INSTRUCTIONS TO FOLLOW » Write all of the lines below out again, exactly as they stand.

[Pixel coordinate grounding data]
┌──
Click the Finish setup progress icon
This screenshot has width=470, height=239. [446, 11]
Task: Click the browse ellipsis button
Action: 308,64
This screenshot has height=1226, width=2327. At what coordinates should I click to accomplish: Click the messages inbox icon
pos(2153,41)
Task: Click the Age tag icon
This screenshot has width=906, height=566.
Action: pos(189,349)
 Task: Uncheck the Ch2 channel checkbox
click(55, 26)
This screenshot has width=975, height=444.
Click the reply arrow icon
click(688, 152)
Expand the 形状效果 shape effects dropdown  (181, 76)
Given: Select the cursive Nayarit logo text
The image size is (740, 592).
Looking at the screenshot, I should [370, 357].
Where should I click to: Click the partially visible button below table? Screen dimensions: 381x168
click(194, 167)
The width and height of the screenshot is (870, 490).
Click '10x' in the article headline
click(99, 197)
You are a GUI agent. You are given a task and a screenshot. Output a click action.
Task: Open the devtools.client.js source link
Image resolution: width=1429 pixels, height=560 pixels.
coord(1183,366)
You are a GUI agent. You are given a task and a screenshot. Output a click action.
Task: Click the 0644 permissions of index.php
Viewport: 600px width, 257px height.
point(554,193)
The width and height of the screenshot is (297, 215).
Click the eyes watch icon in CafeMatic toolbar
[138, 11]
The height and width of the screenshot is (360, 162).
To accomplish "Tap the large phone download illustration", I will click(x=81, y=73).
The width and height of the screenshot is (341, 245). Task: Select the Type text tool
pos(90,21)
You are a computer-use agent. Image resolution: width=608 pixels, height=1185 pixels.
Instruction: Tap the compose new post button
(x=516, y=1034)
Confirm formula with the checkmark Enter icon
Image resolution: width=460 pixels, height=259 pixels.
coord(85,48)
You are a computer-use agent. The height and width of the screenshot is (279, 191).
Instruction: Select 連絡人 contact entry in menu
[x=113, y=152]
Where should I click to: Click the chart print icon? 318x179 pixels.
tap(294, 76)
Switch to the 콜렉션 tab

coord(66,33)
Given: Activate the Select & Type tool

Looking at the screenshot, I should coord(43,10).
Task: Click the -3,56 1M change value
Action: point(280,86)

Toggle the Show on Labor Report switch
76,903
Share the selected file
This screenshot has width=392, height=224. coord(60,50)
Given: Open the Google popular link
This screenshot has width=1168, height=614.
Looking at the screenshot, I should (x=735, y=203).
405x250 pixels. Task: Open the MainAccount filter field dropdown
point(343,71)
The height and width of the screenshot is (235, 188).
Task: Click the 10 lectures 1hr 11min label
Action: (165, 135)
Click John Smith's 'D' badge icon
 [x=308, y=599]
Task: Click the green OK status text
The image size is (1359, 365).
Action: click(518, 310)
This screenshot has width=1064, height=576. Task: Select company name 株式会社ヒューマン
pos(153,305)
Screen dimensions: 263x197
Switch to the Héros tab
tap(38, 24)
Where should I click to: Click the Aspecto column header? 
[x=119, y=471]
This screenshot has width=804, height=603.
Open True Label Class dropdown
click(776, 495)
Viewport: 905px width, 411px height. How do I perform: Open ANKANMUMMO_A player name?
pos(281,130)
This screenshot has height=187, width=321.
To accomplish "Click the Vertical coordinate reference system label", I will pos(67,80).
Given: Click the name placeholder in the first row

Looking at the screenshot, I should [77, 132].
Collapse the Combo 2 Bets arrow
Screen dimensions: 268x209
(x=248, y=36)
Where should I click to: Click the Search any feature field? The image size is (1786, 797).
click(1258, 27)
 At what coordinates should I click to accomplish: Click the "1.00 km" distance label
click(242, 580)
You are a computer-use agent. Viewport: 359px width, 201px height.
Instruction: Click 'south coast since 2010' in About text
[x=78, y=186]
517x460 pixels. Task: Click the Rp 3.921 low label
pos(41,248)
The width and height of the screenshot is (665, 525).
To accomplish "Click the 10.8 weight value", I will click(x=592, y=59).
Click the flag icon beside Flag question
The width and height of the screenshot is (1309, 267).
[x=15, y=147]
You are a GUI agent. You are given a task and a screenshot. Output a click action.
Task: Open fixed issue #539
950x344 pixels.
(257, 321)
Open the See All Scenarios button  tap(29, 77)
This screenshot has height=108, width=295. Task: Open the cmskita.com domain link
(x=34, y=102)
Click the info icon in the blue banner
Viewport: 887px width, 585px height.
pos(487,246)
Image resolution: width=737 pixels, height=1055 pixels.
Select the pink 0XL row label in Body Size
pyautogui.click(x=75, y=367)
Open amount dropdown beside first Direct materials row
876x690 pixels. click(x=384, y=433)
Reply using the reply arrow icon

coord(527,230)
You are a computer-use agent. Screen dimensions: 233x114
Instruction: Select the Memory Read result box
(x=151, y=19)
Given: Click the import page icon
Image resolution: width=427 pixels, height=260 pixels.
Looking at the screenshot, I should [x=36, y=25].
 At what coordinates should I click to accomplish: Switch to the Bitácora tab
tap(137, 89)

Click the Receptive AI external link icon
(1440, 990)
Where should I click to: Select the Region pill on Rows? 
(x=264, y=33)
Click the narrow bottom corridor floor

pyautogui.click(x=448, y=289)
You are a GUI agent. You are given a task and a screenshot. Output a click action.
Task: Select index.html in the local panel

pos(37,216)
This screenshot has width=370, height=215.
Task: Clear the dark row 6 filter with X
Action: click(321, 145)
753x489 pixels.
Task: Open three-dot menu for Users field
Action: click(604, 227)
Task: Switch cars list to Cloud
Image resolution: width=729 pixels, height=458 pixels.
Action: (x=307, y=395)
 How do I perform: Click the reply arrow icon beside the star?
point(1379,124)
└──
WRITTEN RESPONSE »
Click the Finish setup progress icon
This screenshot has width=470, height=239. [446, 11]
Task: Click the browse ellipsis button
Action: 308,64
This screenshot has height=1226, width=2327. At what coordinates should I click to accomplish: Click the messages inbox icon
pos(2153,41)
Task: Click the Age tag icon
This screenshot has width=906, height=566.
Action: pos(189,349)
 Task: Uncheck the Ch2 channel checkbox
click(55, 26)
This screenshot has width=975, height=444.
Click the reply arrow icon
click(688, 152)
Expand the 形状效果 shape effects dropdown  (181, 76)
Given: Select the cursive Nayarit logo text
The image size is (740, 592).
Looking at the screenshot, I should [370, 357].
Where should I click to: Click the partially visible button below table? Screen dimensions: 381x168
click(194, 167)
The width and height of the screenshot is (870, 490).
Click '10x' in the article headline
click(99, 197)
You are a GUI agent. You are given a task and a screenshot. Output a click action.
Task: Open the devtools.client.js source link
Image resolution: width=1429 pixels, height=560 pixels.
coord(1183,366)
You are a GUI agent. You are given a task and a screenshot. Output a click action.
Task: Click the 0644 permissions of index.php
Viewport: 600px width, 257px height.
point(554,193)
The width and height of the screenshot is (297, 215).
Click the eyes watch icon in CafeMatic toolbar
[138, 11]
The height and width of the screenshot is (360, 162).
To accomplish "Tap the large phone download illustration", I will click(x=81, y=73).
The width and height of the screenshot is (341, 245). Task: Select the Type text tool
pos(90,21)
You are a computer-use agent. Image resolution: width=608 pixels, height=1185 pixels.
Instruction: Tap the compose new post button
(x=516, y=1034)
Confirm formula with the checkmark Enter icon
Image resolution: width=460 pixels, height=259 pixels.
coord(85,48)
You are a computer-use agent. The height and width of the screenshot is (279, 191).
Instruction: Select 連絡人 contact entry in menu
[x=113, y=152]
Where should I click to: Click the chart print icon? 318x179 pixels.
tap(294, 76)
Switch to the 콜렉션 tab

coord(66,33)
Given: Activate the Select & Type tool

Looking at the screenshot, I should coord(43,10).
Task: Click the -3,56 1M change value
Action: point(280,86)

Toggle the Show on Labor Report switch
76,903
Share the selected file
This screenshot has width=392, height=224. coord(60,50)
Given: Open the Google popular link
This screenshot has width=1168, height=614.
Looking at the screenshot, I should (x=735, y=203).
405x250 pixels. Task: Open the MainAccount filter field dropdown
point(343,71)
The height and width of the screenshot is (235, 188).
Task: Click the 10 lectures 1hr 11min label
Action: (165, 135)
Click John Smith's 'D' badge icon
 [x=308, y=599]
Task: Click the green OK status text
The image size is (1359, 365).
Action: click(518, 310)
This screenshot has width=1064, height=576. Task: Select company name 株式会社ヒューマン
pos(153,305)
Screen dimensions: 263x197
Switch to the Héros tab
tap(38, 24)
Where should I click to: Click the Aspecto column header? 
[x=119, y=471]
This screenshot has width=804, height=603.
Open True Label Class dropdown
click(776, 495)
Viewport: 905px width, 411px height. How do I perform: Open ANKANMUMMO_A player name?
pos(281,130)
This screenshot has height=187, width=321.
To accomplish "Click the Vertical coordinate reference system label", I will pos(67,80).
Given: Click the name placeholder in the first row

Looking at the screenshot, I should [77, 132].
Collapse the Combo 2 Bets arrow
Screen dimensions: 268x209
(x=248, y=36)
Where should I click to: Click the Search any feature field? The image size is (1786, 797).
click(1258, 27)
 At what coordinates should I click to accomplish: Click the "1.00 km" distance label
click(242, 580)
You are a computer-use agent. Viewport: 359px width, 201px height.
Instruction: Click 'south coast since 2010' in About text
[x=78, y=186]
517x460 pixels. Task: Click the Rp 3.921 low label
pos(41,248)
The width and height of the screenshot is (665, 525).
To accomplish "Click the 10.8 weight value", I will click(x=592, y=59).
Click the flag icon beside Flag question
The width and height of the screenshot is (1309, 267).
[x=15, y=147]
You are a GUI agent. You are given a task and a screenshot. Output a click action.
Task: Open fixed issue #539
950x344 pixels.
(257, 321)
Open the See All Scenarios button  tap(29, 77)
This screenshot has height=108, width=295. Task: Open the cmskita.com domain link
(x=34, y=102)
Click the info icon in the blue banner
Viewport: 887px width, 585px height.
pos(487,246)
Image resolution: width=737 pixels, height=1055 pixels.
Select the pink 0XL row label in Body Size
pyautogui.click(x=75, y=367)
Open amount dropdown beside first Direct materials row
876x690 pixels. click(x=384, y=433)
Reply using the reply arrow icon

coord(527,230)
You are a computer-use agent. Screen dimensions: 233x114
Instruction: Select the Memory Read result box
(x=151, y=19)
Given: Click the import page icon
Image resolution: width=427 pixels, height=260 pixels.
Looking at the screenshot, I should [x=36, y=25].
 At what coordinates should I click to accomplish: Switch to the Bitácora tab
tap(137, 89)

Click the Receptive AI external link icon
(1440, 990)
Where should I click to: Select the Region pill on Rows? 
(x=264, y=33)
Click the narrow bottom corridor floor

pyautogui.click(x=448, y=289)
You are a GUI agent. You are given a task and a screenshot. Output a click action.
Task: Select index.html in the local panel

pos(37,216)
This screenshot has width=370, height=215.
Task: Clear the dark row 6 filter with X
Action: click(321, 145)
753x489 pixels.
Task: Open three-dot menu for Users field
Action: click(604, 227)
Task: Switch cars list to Cloud
Image resolution: width=729 pixels, height=458 pixels.
Action: (x=307, y=395)
 How do I perform: Click the reply arrow icon beside the star?
point(1379,124)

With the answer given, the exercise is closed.